COLUMBUS — Buried deep within the 2,700-plus pages of House Bill 64, Ohio’s “main operating budget” introduced Feb. 11, is wording that some landowners feel could significantly impact existing gas and oil leases.
Currently, Ohio Revised Code 1509.28 permits the Ohio Department of Natural Resources to grant unitization by owners of drilling rights on land overlying a defined pull of oil and gas — essentially granting authority to force unleased landowners to participate in a unit with majority working interest owners.
Youngstown attorney Alan D. Wenger, of the law firm of Harrington, Hoppe and Mitchell, said the existing unitization law is ambiguous, with regard to property owners who have existing leases.
The newly proposed language in H.B. 64, he said, attempts to clear that up, but not necessarily in an equitable manner.
“The new provision says that if an applicant for unitization has not reached a voluntary agreement with a mineral rights owner as to the proposed unit, the rights owner — apparently under lease or not — ‘shall be considered an unleased mineral rights owner’,” Wenger wrote in a March 8 blog post.
Wenger told Farm and Dairy that recent cases involving landowners he has represented in court have increased his concern.
“What I don’t want to see is leases ultimately being amended and the (property owner) not being able to do anything about it,” Wenger said.
During a court case the law firm had late last year with Gulfport, the director of the Ohio Department of Natural Resources put in an order that reflected each unit be treated as unleased — and said nothing about the leased landowners. “We are appealing that.”
Ohio’s unitization statute went into effect in 1965. Similar to forced pooling, where a single well is being drilled, unitization instead involves a large pool of oil and gas, oftentimes over several hundred acres.
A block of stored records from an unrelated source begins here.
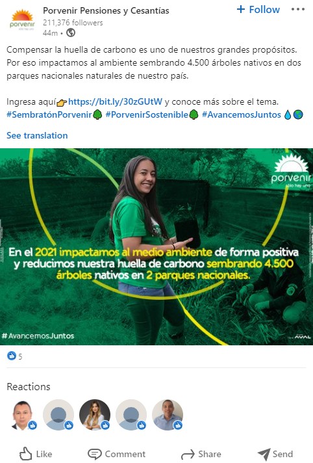Open the fifth reactor's profile photo

coord(168,415)
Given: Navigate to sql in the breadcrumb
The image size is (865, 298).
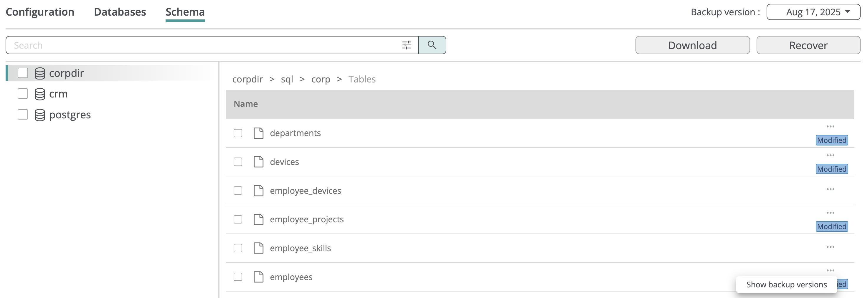Looking at the screenshot, I should coord(287,79).
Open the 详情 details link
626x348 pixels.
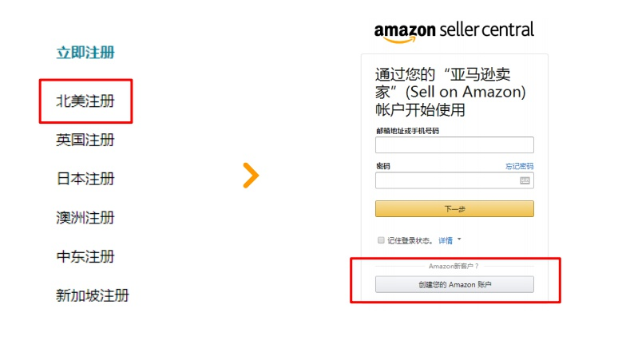tap(446, 240)
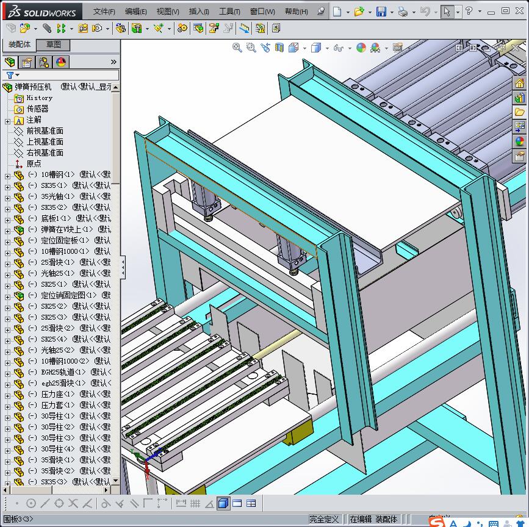
Task: Expand the 注解 annotations folder
Action: click(7, 120)
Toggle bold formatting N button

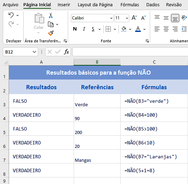pos(75,29)
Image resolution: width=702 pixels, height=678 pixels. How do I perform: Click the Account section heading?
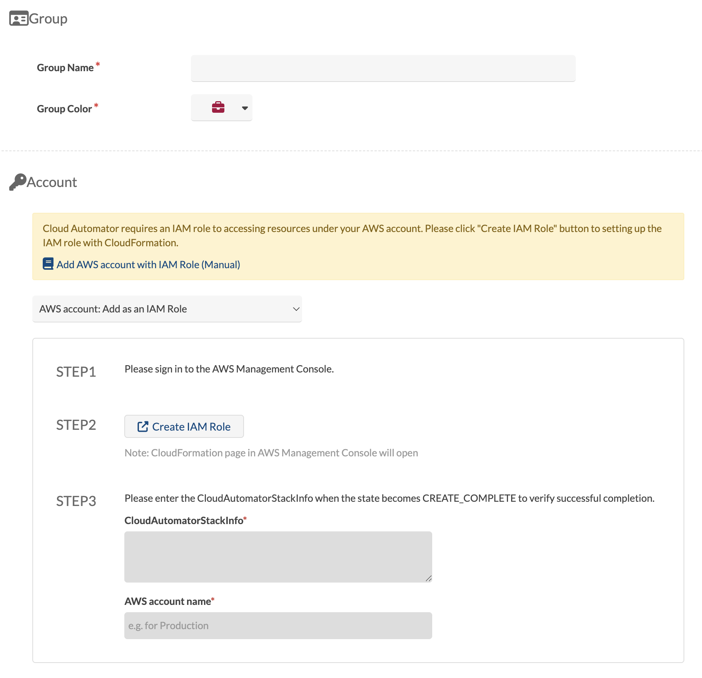[x=52, y=182]
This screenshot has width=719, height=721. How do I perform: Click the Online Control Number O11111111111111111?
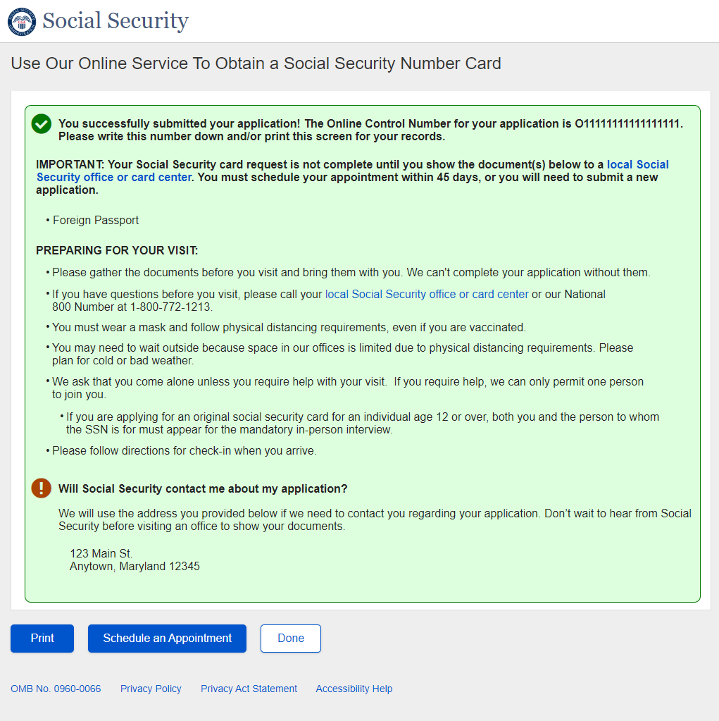pos(627,124)
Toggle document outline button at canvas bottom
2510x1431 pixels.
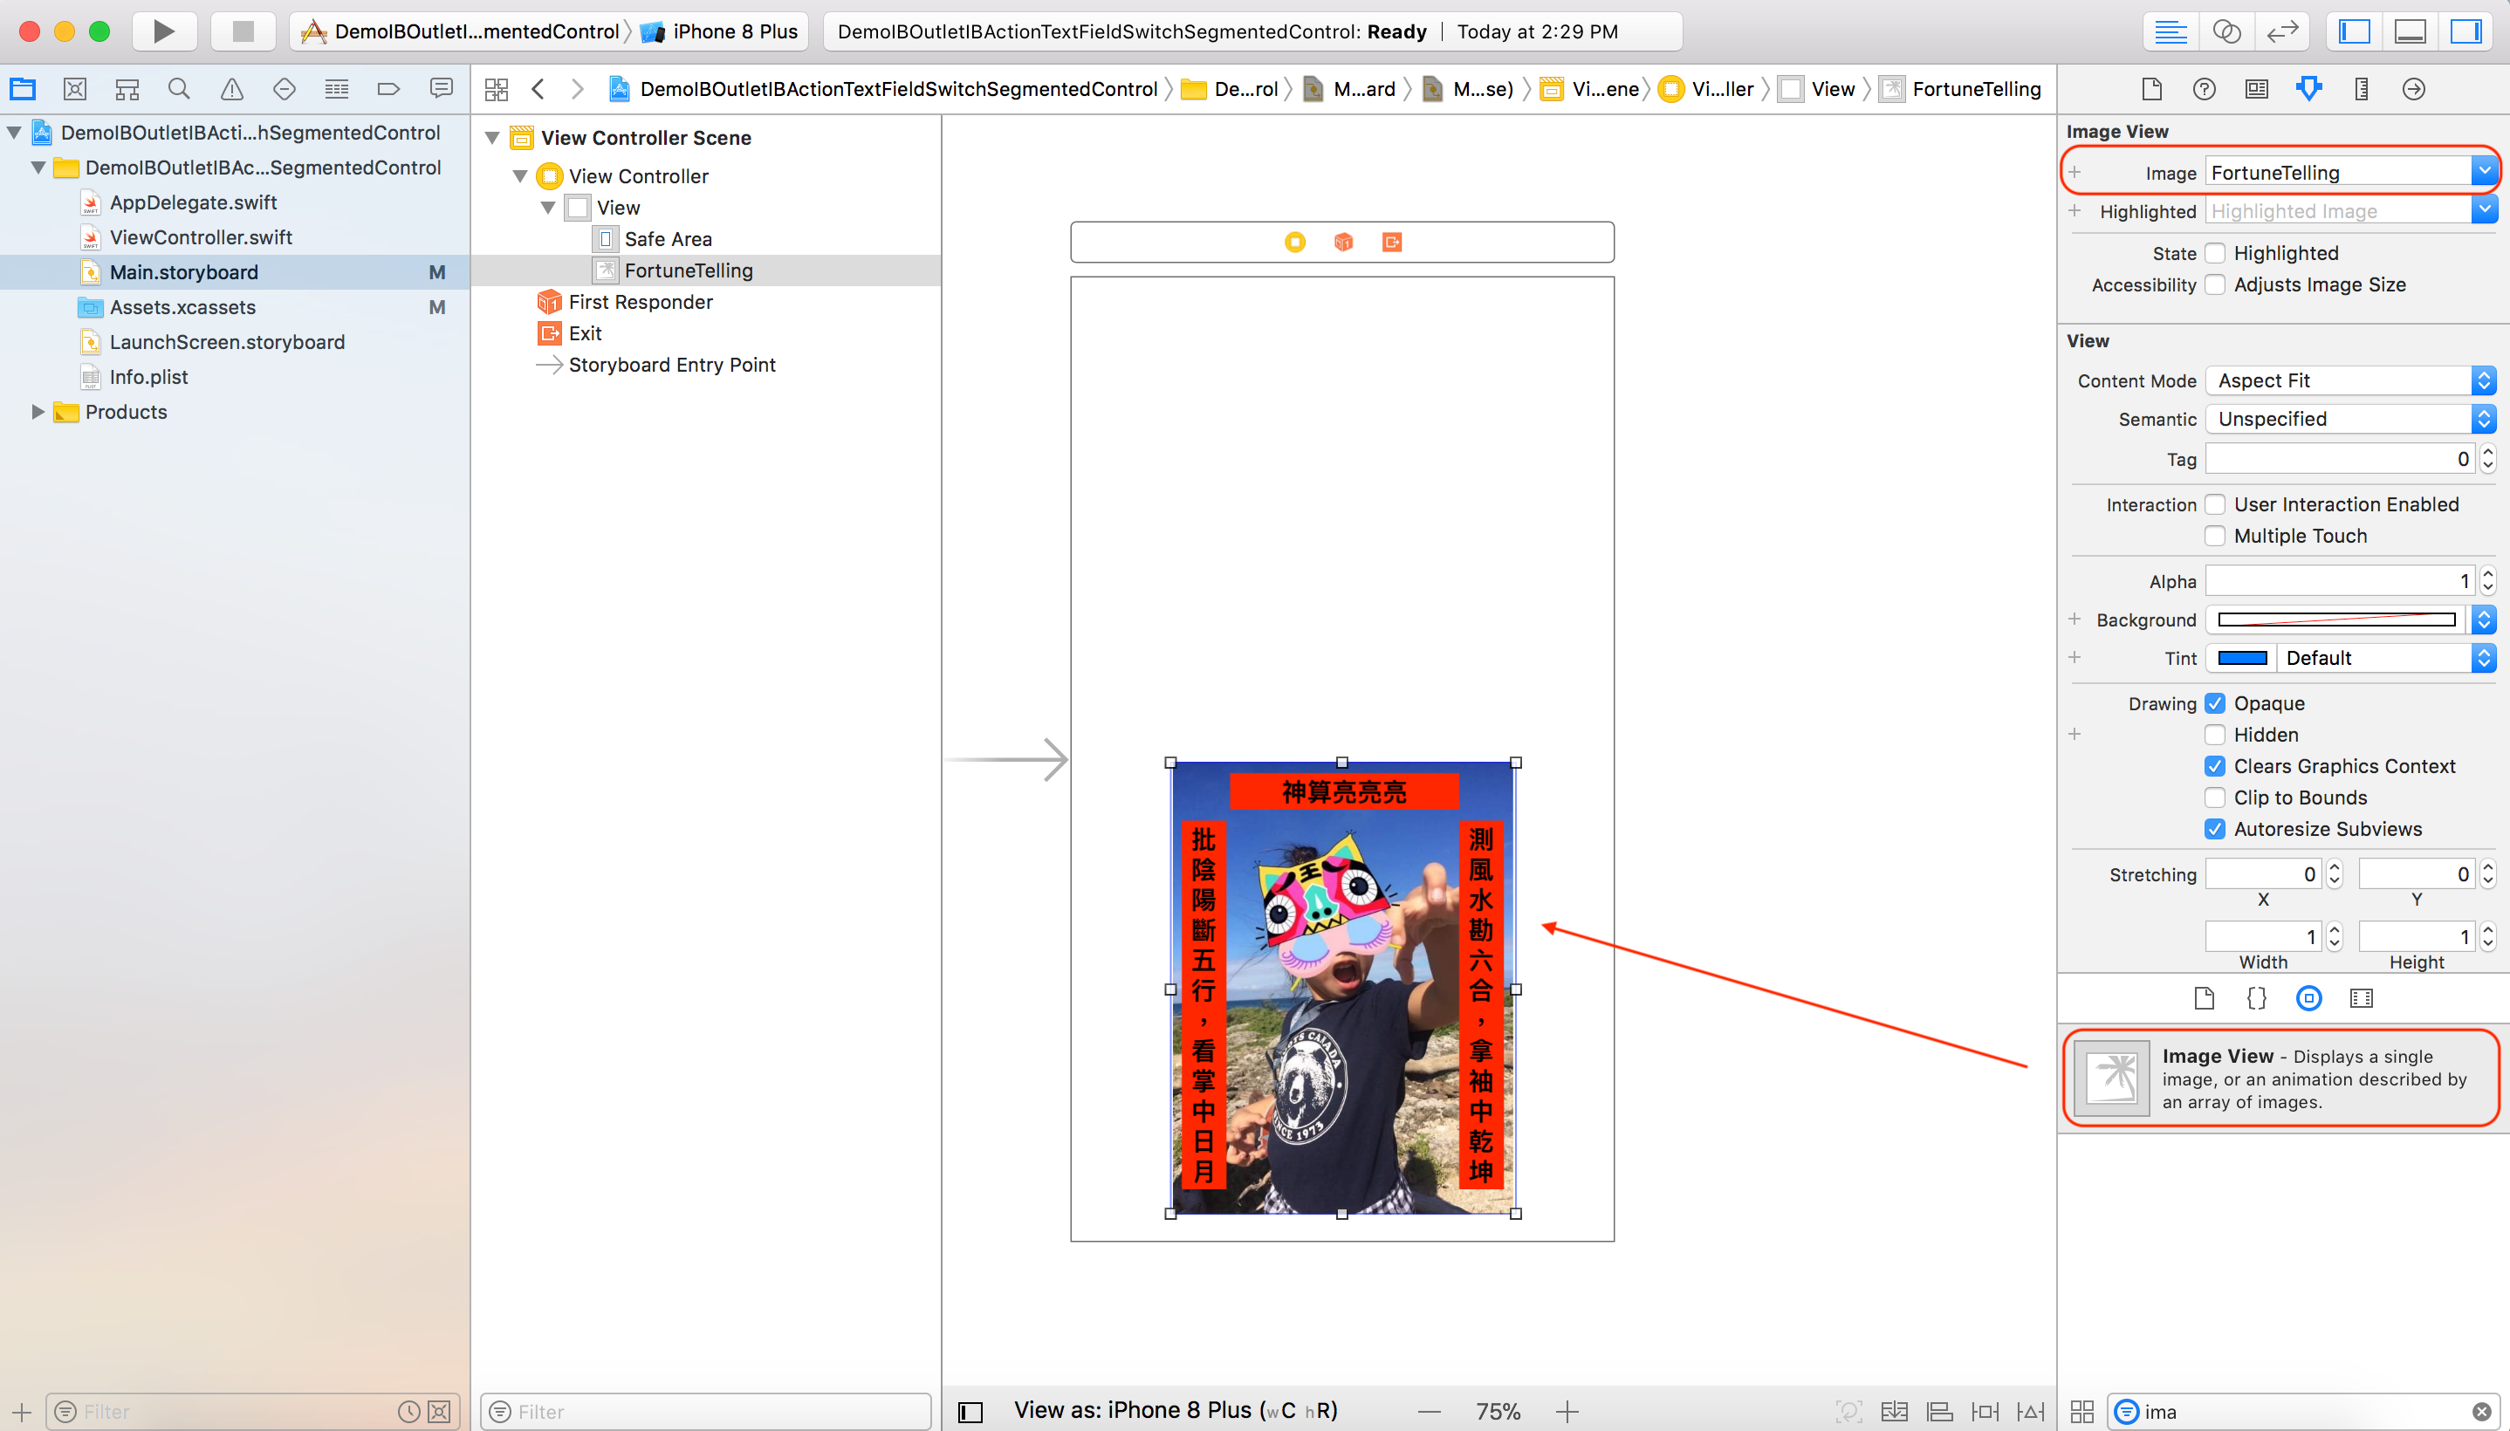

“Unitization is an old law, but it was only used two times between 1965 and 2011,” Wenger said. “When unitization came about, there were fewer deep wells and most were on around 40 acres. Now it is not uncommon to have 1,200 acres.”
Wenger said the current unitization statute does not address situations in which an existing lease restricts a drilling unit size, in conflict with the unitization being applied for.
Wenger said there are a number of rules with forced pooling, which is addressed in ORC 1509.27 — “it gives the recalcitrant owner a 12.5 percent royalty, they get a working interest after (the oil and gas company’s) full investment, and there is language stating the surface cannot be touched.”
“But unitization always has been a question mark. Up until now, the company had to come to the lessor, hat in hand, and re-negotiate.”
If H.B. 64 is passed as is, Wenger said, all non-conforming leases would be treated like a whole new lease, which creates “a question of the legality of ignoring a valid lease,” he said.
Wenger said unitization is a “good, prudent concept,” but landowners’ rights must not be overlooked.
“I represent a number of landowners and most don’t have a problem with (unitization),” he said. “But they want at least the same royalty as others are getting. That lease was negotiated in good faith and should not be arbitrarily changed by the ODNR.
“Property owners with existing leases should be given due process and, for example, get the same benefits new leases are getting in terms of royalty levels and up front bonuses.”
Other components of the state’s unitization statute are being addressed in H.B. 8, which was passed by the House and is now headed to a Senate vote.
H.B. 8 establishes a timetable by which the ODNR must make a decision on unitization applications. A hearing must be held within 45 days of an application, and a decision rendered within 30 days after the hearing.
The bill also gives the ODNR authority to grant unit rights on Ohio Department of Transportation-owned properties.